Harding and some of the others say that they don’t get it.
“It’s simple enough. There ain’t nothing noble or complicated about it. I like to gamble. And I like to win. And I think I can win this gamble, okay? It got so at Pendleton the guys wouldn’t even lag pennies with me on account of I was such a winner. Why, one of the big reasons I got myself sent here was because I needed some new suckers. I’ll tell you something: I found out a few things about this place before I came out here. Damn near half of you guys in here pull compensation, three, four hundred a month and not a thing in the world to do with it but let it draw dust. I thought I might take advantage of this and maybe make both our lives a little more richer. I’m starting level with you. I’m a gambler and I’m not in the habit of losing. And I’ve never seen a woman I thought was more man than me, I don’t care whether I can get it up for her or not. She may have the element of time, but I got a pretty long winning streak goin’ myself.”

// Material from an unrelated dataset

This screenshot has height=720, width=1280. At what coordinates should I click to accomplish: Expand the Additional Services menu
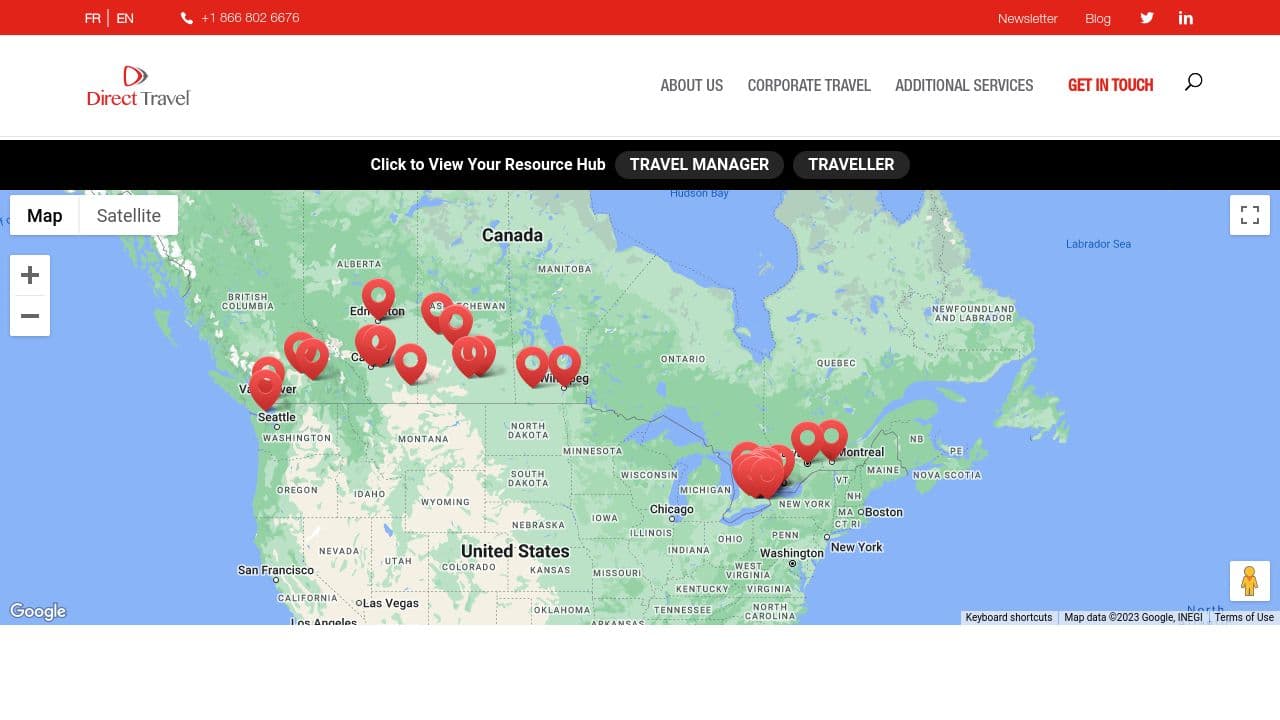pos(964,85)
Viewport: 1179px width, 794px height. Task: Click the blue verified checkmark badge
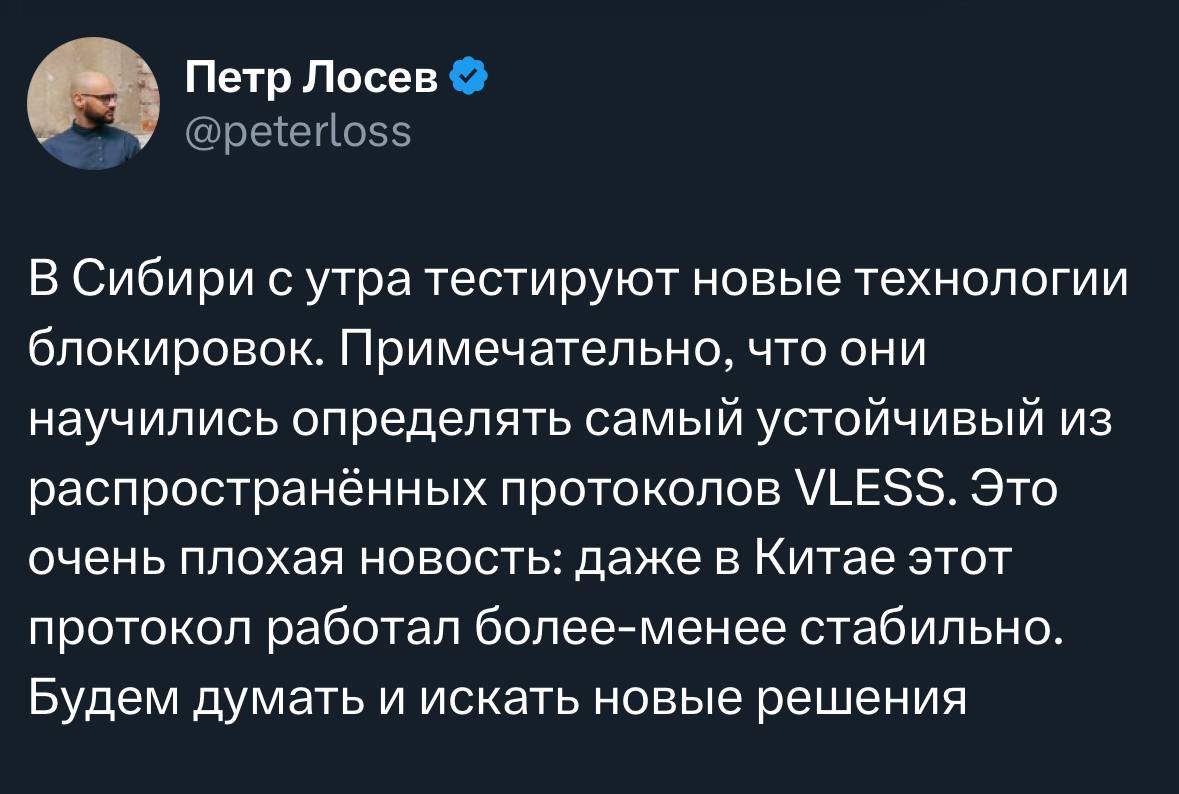click(x=468, y=76)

He pulls off his cap, spins it on his finger, and catches it behind his back in his other band, neat as you please.
“Another thing: I’m in this place because that’s the way I planned it, pure and simple, because it’s a better place than a work farm. As near as I can tell I’m no loony, or never knew it if I was. Your nurse don’t know this; she’s not going to be looking out for somebody coming at her with a trigger-quick mind like I obviously got. These things give me an edge I like. So I’m saying five bucks to each of you that wants it if I can’t put a betsy bug up that nurse’s butt within a week.”